A total of 596 studies were screened for eligibility. After we screened by topics and abstracts, very few clinical randomized controlled studies met our inclusion criteria in the remaining studies. Finally, four RCTs (EINSTEIN (NCT00440193 and NCT00439777), 14 SELECT-D, 15 XALIA (NCT01619007), 19 and Yang 20 ) were identified, 1996 patients (rivaroxaban group = 876 and control group = 1120) in cancer patients with VTE were included in the final analysis (Figure 1). The MAGELLAN trial (NCT00571649) 21 was excluded, although it has a large number of VTE patients who have a history of cancer, but we failed to obtain the original data of the patients with cancers. CASSINI (NCT02555878) 22 was also excluded due to thromboprophylaxis.
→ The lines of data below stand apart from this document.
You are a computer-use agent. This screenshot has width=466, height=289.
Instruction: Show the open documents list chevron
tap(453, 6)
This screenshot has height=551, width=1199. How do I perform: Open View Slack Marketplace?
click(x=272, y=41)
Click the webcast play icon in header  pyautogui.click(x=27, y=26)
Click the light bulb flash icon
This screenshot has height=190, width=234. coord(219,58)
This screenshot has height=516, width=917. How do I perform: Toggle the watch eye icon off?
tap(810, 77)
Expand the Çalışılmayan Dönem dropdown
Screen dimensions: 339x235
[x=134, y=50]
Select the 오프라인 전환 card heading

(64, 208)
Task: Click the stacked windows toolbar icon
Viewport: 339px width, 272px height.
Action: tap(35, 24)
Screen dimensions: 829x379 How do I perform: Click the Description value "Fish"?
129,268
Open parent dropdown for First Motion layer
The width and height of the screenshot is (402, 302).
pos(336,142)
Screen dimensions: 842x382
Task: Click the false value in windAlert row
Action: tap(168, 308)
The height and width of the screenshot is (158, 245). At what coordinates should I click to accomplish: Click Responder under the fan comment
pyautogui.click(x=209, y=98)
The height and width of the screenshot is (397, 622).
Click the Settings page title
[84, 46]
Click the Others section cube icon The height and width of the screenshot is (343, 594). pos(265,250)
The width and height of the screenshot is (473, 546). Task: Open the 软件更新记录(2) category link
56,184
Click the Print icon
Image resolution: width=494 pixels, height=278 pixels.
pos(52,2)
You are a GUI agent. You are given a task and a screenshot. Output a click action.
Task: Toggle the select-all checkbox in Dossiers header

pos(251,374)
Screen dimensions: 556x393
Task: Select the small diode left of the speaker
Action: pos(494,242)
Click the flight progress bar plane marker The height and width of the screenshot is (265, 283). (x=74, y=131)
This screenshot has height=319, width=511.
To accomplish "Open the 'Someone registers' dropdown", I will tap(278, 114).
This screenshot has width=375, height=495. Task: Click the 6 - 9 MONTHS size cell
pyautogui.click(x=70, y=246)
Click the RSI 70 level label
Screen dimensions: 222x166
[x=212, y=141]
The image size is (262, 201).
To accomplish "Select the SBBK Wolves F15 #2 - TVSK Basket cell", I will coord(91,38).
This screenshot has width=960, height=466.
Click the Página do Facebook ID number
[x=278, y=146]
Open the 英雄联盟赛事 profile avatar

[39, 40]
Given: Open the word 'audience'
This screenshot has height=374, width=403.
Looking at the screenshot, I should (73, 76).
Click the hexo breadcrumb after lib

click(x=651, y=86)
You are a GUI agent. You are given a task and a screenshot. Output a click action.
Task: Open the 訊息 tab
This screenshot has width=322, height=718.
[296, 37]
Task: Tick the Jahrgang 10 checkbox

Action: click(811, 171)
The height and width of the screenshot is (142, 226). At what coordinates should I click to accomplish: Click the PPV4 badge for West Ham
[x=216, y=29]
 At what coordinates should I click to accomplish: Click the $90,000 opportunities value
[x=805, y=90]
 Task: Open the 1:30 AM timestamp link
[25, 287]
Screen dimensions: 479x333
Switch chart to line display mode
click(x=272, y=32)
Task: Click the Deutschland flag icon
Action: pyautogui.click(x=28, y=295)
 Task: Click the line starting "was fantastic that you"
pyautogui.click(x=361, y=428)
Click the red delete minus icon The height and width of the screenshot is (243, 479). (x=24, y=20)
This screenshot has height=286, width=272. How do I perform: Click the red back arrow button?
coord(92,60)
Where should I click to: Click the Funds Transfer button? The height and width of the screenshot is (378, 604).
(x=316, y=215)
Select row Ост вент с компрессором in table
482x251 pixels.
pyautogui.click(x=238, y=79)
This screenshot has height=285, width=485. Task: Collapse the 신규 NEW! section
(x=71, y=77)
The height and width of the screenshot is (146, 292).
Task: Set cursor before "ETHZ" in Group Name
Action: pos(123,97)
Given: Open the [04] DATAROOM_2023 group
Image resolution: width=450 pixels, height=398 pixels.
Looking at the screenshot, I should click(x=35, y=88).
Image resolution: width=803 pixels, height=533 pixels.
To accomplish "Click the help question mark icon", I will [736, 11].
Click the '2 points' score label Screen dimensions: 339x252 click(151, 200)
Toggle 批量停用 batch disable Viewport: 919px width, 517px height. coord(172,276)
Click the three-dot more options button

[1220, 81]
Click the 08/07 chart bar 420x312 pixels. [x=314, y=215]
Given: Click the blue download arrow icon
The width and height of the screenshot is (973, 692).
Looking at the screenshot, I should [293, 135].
We simplified the group of EINSTEIN and XALIA for subsequent analysis. In EINSTEIN, cancer in medical history only group and active cancer at baseline group were grouped together; while early switchers group (rivaroxaban after heparin or fondaparinux for > 48 h to 14 days and/or a vitamin K antagonist for 1–14 days), standard anticoagulation group (heparin or fondaparinux and a vitamin K antagonist), LMWH group and miscellaneous group (other heparins, fondaparinux alone, vitamin K antagonist alone) were collectively referred as others in XALIA.

Figure 1.

Figure 1.

The flow diagram for study selection.

The dosage and approach of rivaroxaban and controls were shown in Table 1. According to the four studies, Rivaroxaban therapy started at the time of randomization, which occurred from the discovery of VTE in the cancer patient up until at least 6 months. In the control group, vitamin K antagonists and low molecular weight heparin was the most frequently used regimen. Enoxaparin was adopted in EINSTEIN, dalteparin was adopted in SELECT-D, vitamin K antagonists, low molecular weight heparin, and fondaparinux were adopted in XALIA, and low molecular weight heparin was adopted in Yang (Table 1). The duration of follow-up ranged from 3 to 24 months. The characteristics of the four included trials were reported in Table 2.

Table 1.

The dosage and approach of drugs.

Study EINSTEIN 14 SELECT-D 15 XALIA 19 Yang 20
Year 2014 2018 2017 2019
Center multicenter multicenter multicenter singlecenter
Follow-up >180 d 24 m >3 m 6 m
Patients 491/440 203/203 146/441 36/36
Male 272/232 116/98 76/218 19/20
Cancers
 Genitourinary tract 157/137 25/17 38/137 0/1
 Gastrointestinal 65/52 91/86 20/96 3/7
 Breast 67/71 20/20 32/82 5/4
 Haematological 52/37 14/17 12/38 2/1
 Lung 24/16 22/25 5/39 9/6
 Skin 67/70 2/0 6/12 NA
 CNS brain 4/4 1/2 5/11 NA
 Gynecologic NA 18/25 NA 17/15
 Combinations 25/30 NA NA NA
 Others 30/23 10/11 36/56 0/2
Recurrent VTE 11/13 8/18 5/19 4/3
Adverse bleeding events 6/12 11/6 2/17 0/0
Clinically relevant bleeding 55/49 25/7 67/244 5/3
All-cause mortality 43/40 33/28 7/68 NA
Net clinical benefit 21/28 NA NA NA
Safety population 488/438 NA NA NA

NA: not applicable.

Genitourinary tract (including bladder or Prostate); Skin (including squamous-cell or basal-cell carcinoma); Gynecologic (including ovarian)

Table 2.

The characteristics of the four included trials.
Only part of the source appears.